Eine der zahlreichen protestierenden Frauen ist Amalie Kandiyar aus Vavuniya im Norden der Insel. Sie vermisst ihre Tochter seit Ende des Bürgerkrieges: Sie sah sie das letzte Mal am 4. März 2009. Amalie Kandiyar und ihre Tochter waren, wie tausende Andere, zu Fuss unterwegs von der Kriegszone in Mullivaikkal im Norden Sri Lankas nach Matale in der Zentralprovinz. Auf dem Weg wurden jedoch hunderte Kinder von unbekannten, uniformierten Personen in Lastwagen gesteckt, um sie wegzubringen. „Auch meine Tochter wurde gezwungen, einen Lastwagen zu besteigen“, erzählt Amalie Kandiyar. „Ich nahm meinen gesamten Mut zusammen und stieg mit einer weiteren Frau in den Lastwagen, in welchem sich meine Tochter befand. Doch wir wurden kurz darauf in einer abgeschiedenen Region aus dem Lastwagen gestossen. Seither vermisse ich meine Tochter jeden Tag.“

„Meine Tochter lebt noch“

Amalie Kandiyar wurde später in ein Binnenflüchtlingslager gebracht, wo sie ein Jahr verbringen musste, bevor sie in ihr Haus zurückkehren konnte. Sie reichte Beschwerde für ihre verschwundene Tochter beim Internationalen Komitee vom Roten Kreuz (IKRK) und der nationalen Menschenrechtskommission ein. Antworten hat sie aber keine bekommen. „Ich bin überzeugt, dass meine Tochter noch am Leben ist“, sagt die 44-jährige Tamilin. Sie hat kurz vor der Präsidentschaftswahl im Januar 2015 ihre Tochter auf einem Foto entdeckt, welches auf Propagandamaterial für den jetzigen Präsidenten abgedruckt war. Amalies Tochter steht auf dem Bild direkt neben Präsident Maithripala Sirisena. Amalie Kandiyar machte diverse Personen, darunter auch Regierungsmitglieder darauf aufmerksam – ohne Erfolg. Im August 2015 traf Amalie Kandiyar Präsident Sirisena in Jaffna, wo sie ihn nach ihrer Tochter fragte und er versprach, sich der Sache anzunehmen. Passiert ist jedoch nichts.

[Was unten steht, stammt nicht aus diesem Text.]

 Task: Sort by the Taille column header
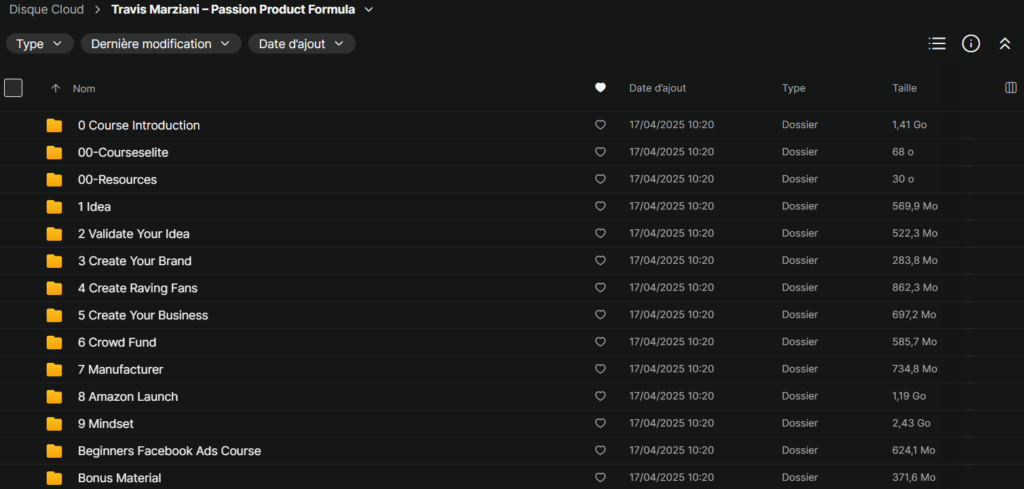click(x=904, y=88)

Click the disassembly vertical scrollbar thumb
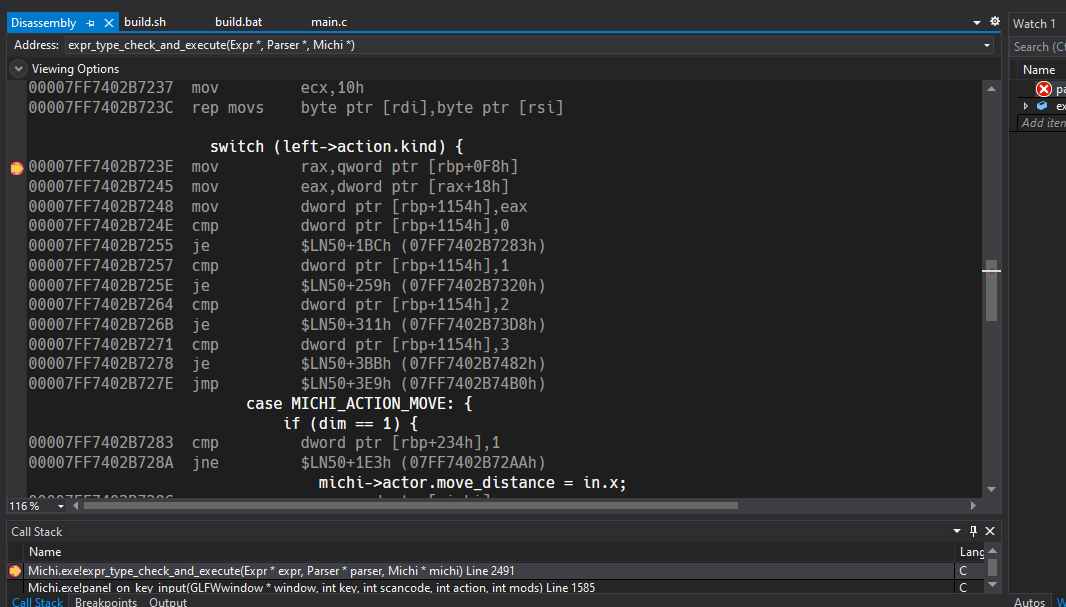[991, 290]
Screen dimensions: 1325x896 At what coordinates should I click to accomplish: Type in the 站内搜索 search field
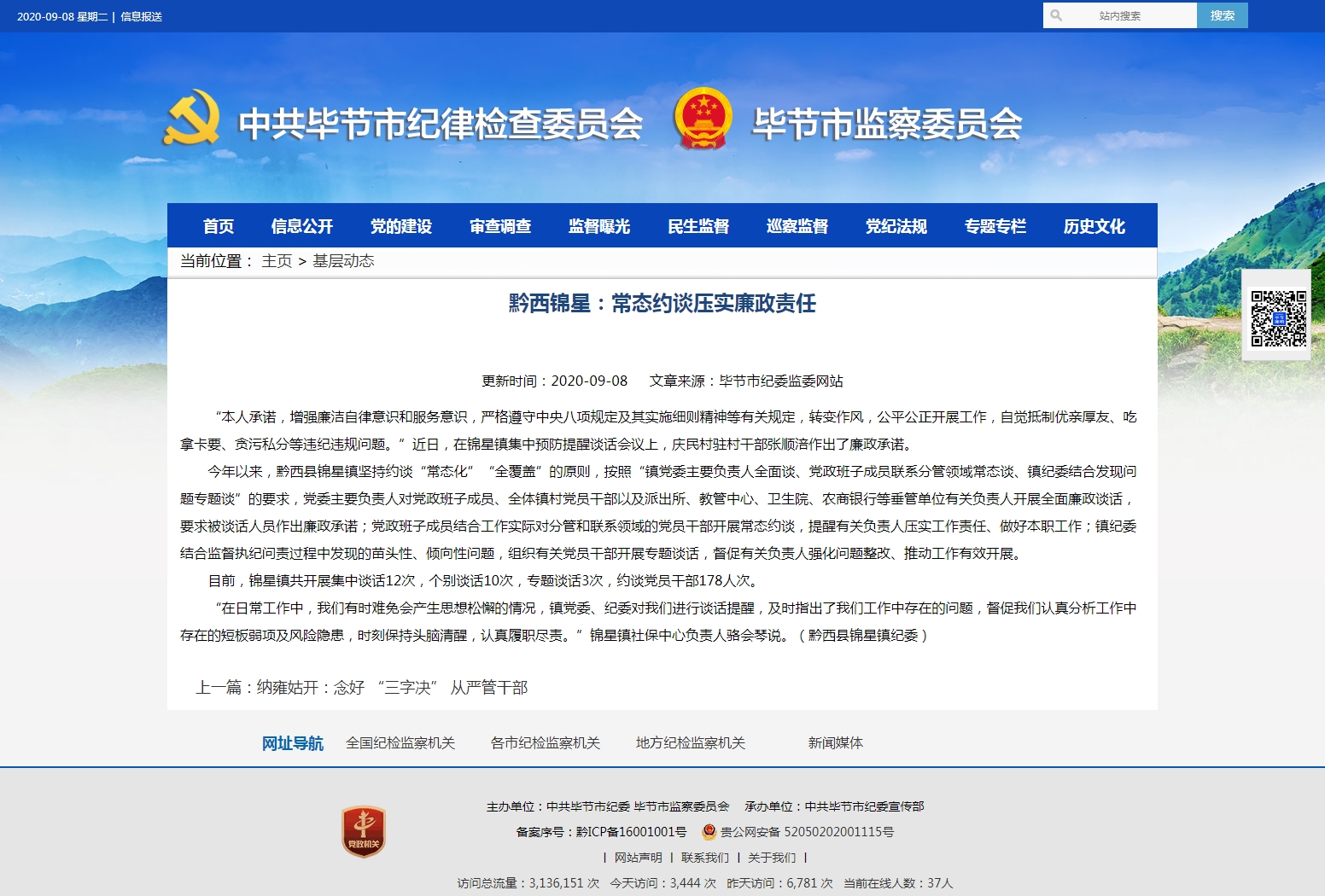pos(1127,15)
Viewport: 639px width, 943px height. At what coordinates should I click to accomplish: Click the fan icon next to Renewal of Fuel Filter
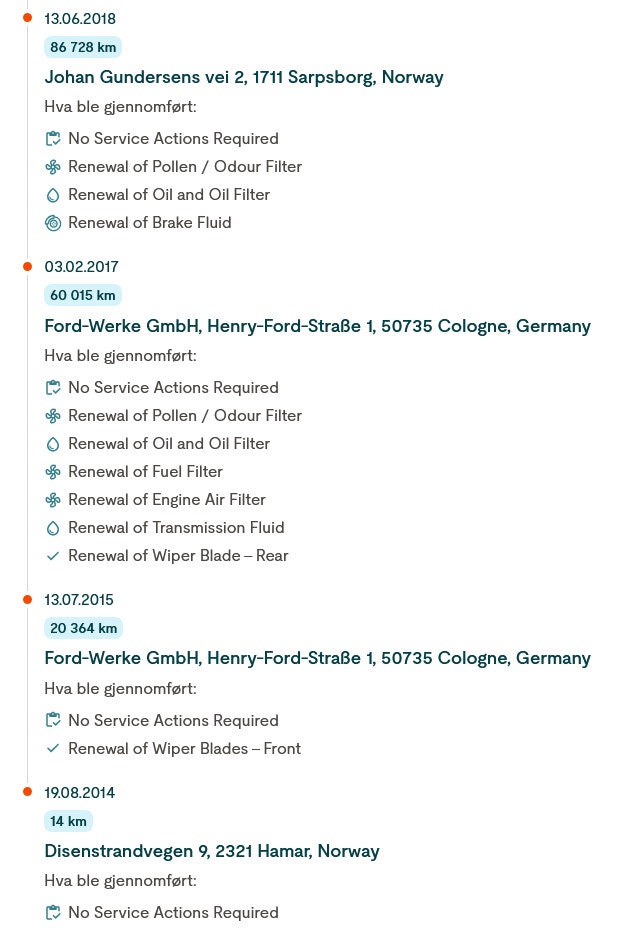click(x=53, y=472)
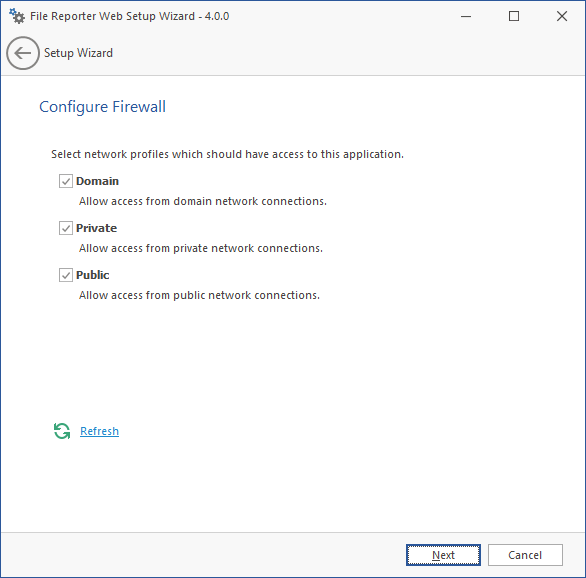
Task: Click the bold Public label
Action: click(x=93, y=275)
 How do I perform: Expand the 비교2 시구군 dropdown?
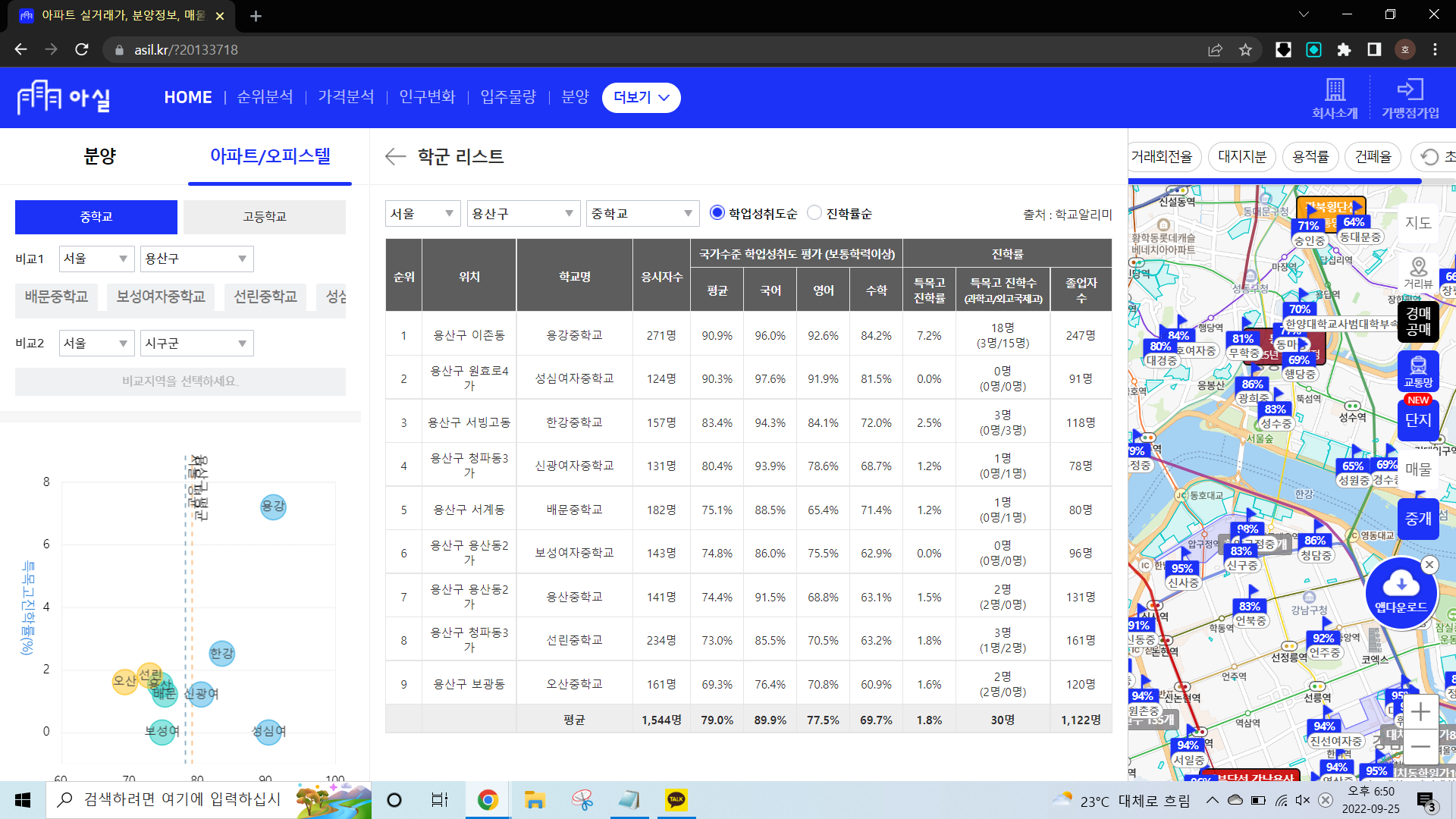[x=196, y=344]
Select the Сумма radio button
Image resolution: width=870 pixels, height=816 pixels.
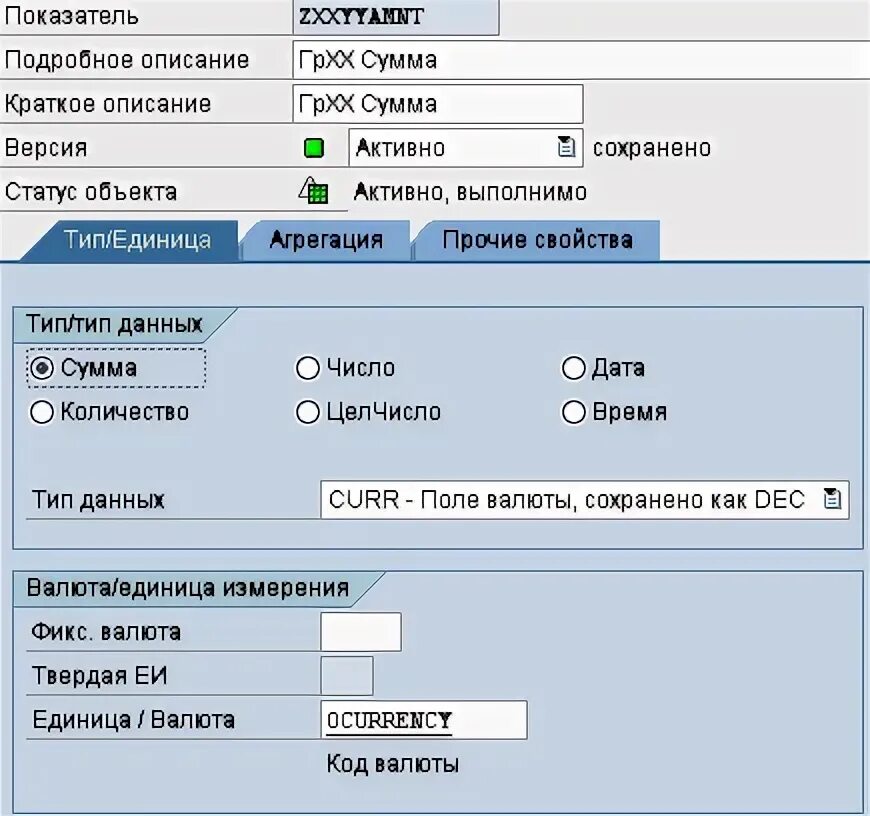coord(40,368)
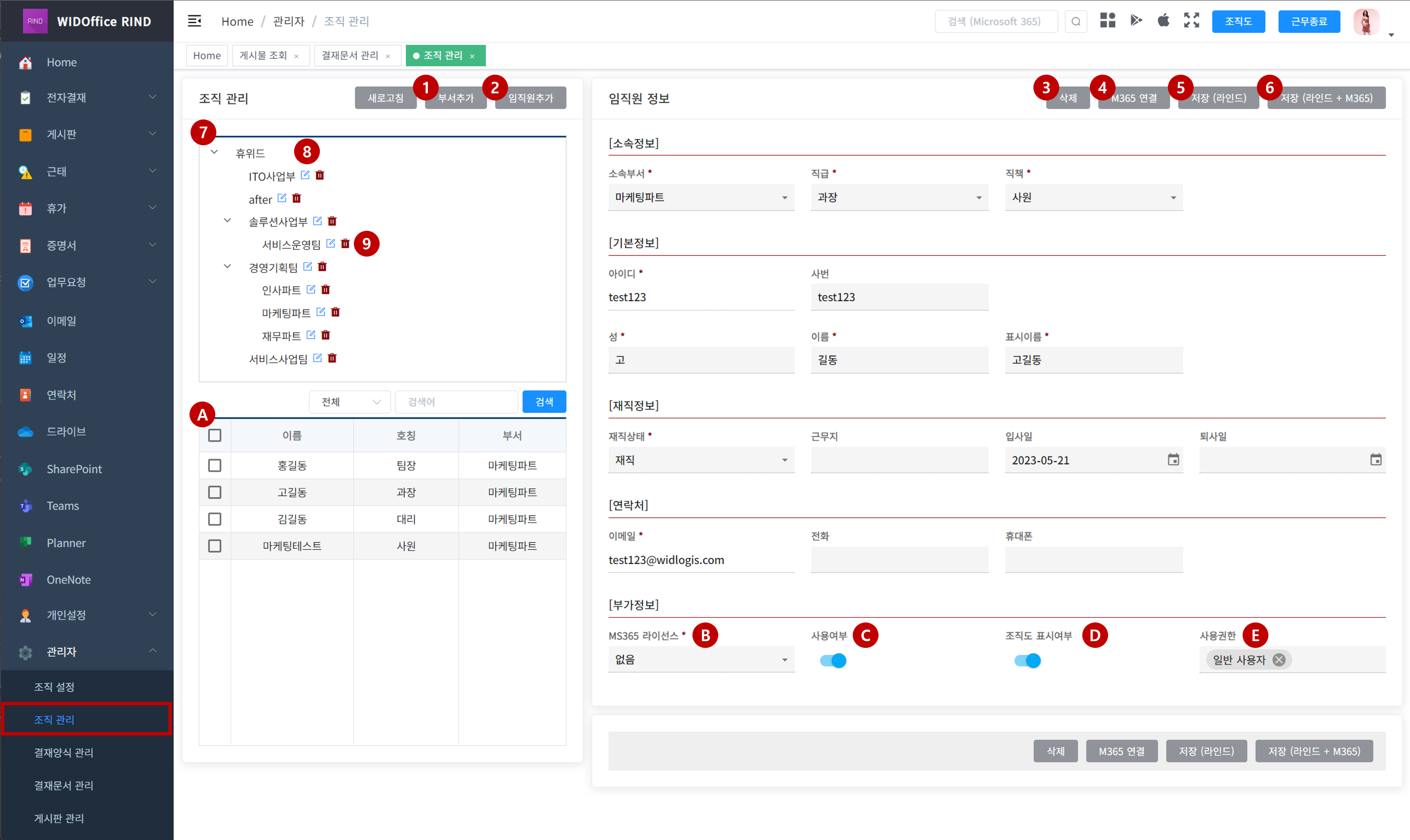Screen dimensions: 1410x840
Task: Click the fullscreen expand icon in header
Action: (x=1191, y=21)
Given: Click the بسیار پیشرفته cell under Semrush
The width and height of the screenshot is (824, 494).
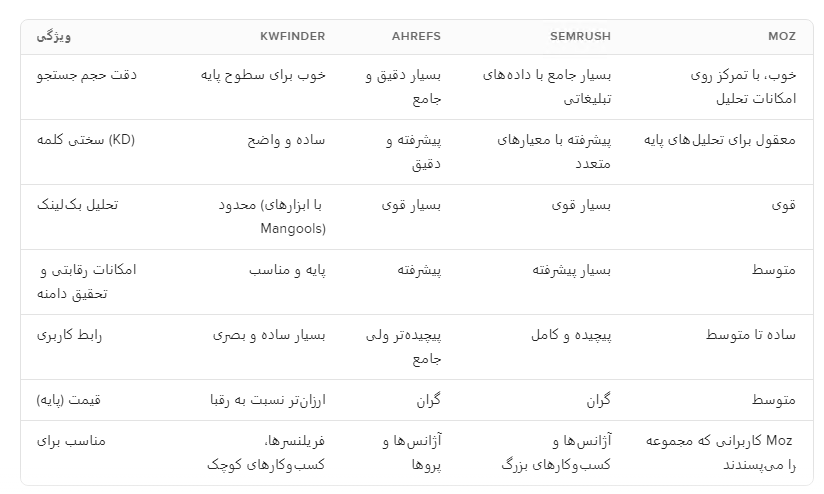Looking at the screenshot, I should [573, 270].
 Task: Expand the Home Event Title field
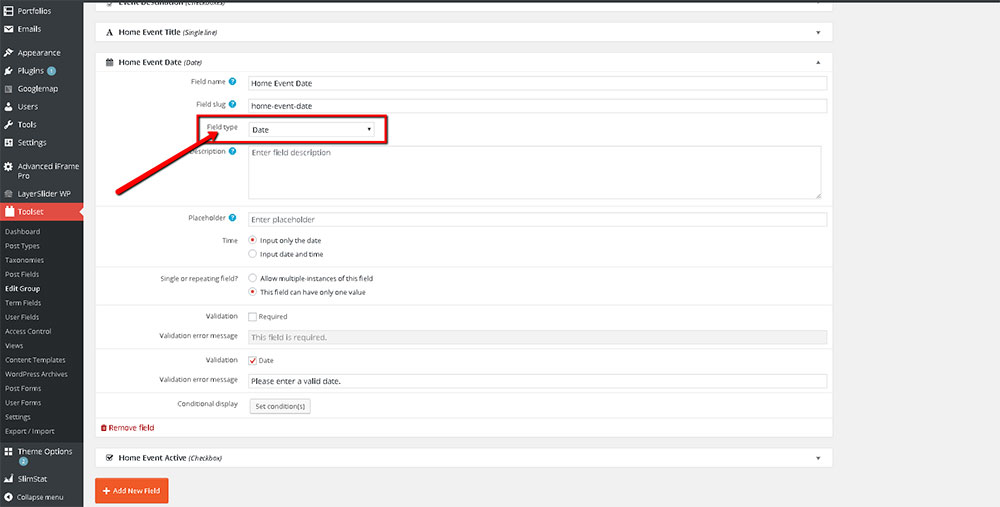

Hungerstreik für die Vermissten

Wegen der grossen Enttäuschung über die Untätigkeit der Regierung begann Amalie Kandiyar am 23. Januar 2017 mit acht weiteren Personen einen Hungerstreik, um endlich Antworten über den Verbleib ihrer gewaltsam verschwundenen Verwandten zu bekommen. Nachdem den Protestierenden ein Treffen mit hochrangigen Regierungsmitgliedern versprochen wurde, brachen sie den Hungerstreik nach vier Tagen ab. Das anschliessende Treffen mit der Regierung brachte jedoch keine Resultate. Daher beschloss am 20. Februar 2017 eine Gruppe von Frauen in Killinochchi, einen anhaltenden Protest zu starten, bis ihre Forderungen erfüllt würden.

Die Proteste dauern an

In Killinochchi sind am Protest insgesamt über 1200 Personen beteiligt, 50 bis 200 sind täglich auf dem Protestgelände, 20 bis 25 schlafen jeweils auch dort. Wenige Tage später hat man auch in Vavuniya den Protest wieder aufgenommen. Auch hier schlafen die Frauen auf dem Protestgelände. Mit den Protesten in Vavuniya und Killinochchi haben auch Frauen in anderen Gebieten den Mut bekommen, sich gegen die Ungerechtigkeiten zu wehren. Dies führte dazu, dass am 8. März sowohl in Mullaithivu, im Norden des Landes, als auch Trincomalee, im Osten, weitere Proteste gestartet wurden. Alle haben ein gemeinsames Ziel: Antworten über den Verbleib ihrer Angehörigen zu erhalten.

Inspiriert von den verschiedenen Protesten haben am 15. März auch Frauen in Maruthankerny auf der Jaffna-Halbinsel begonnen, auf der Strasse für Gerechtigkeit zu demonstrieren.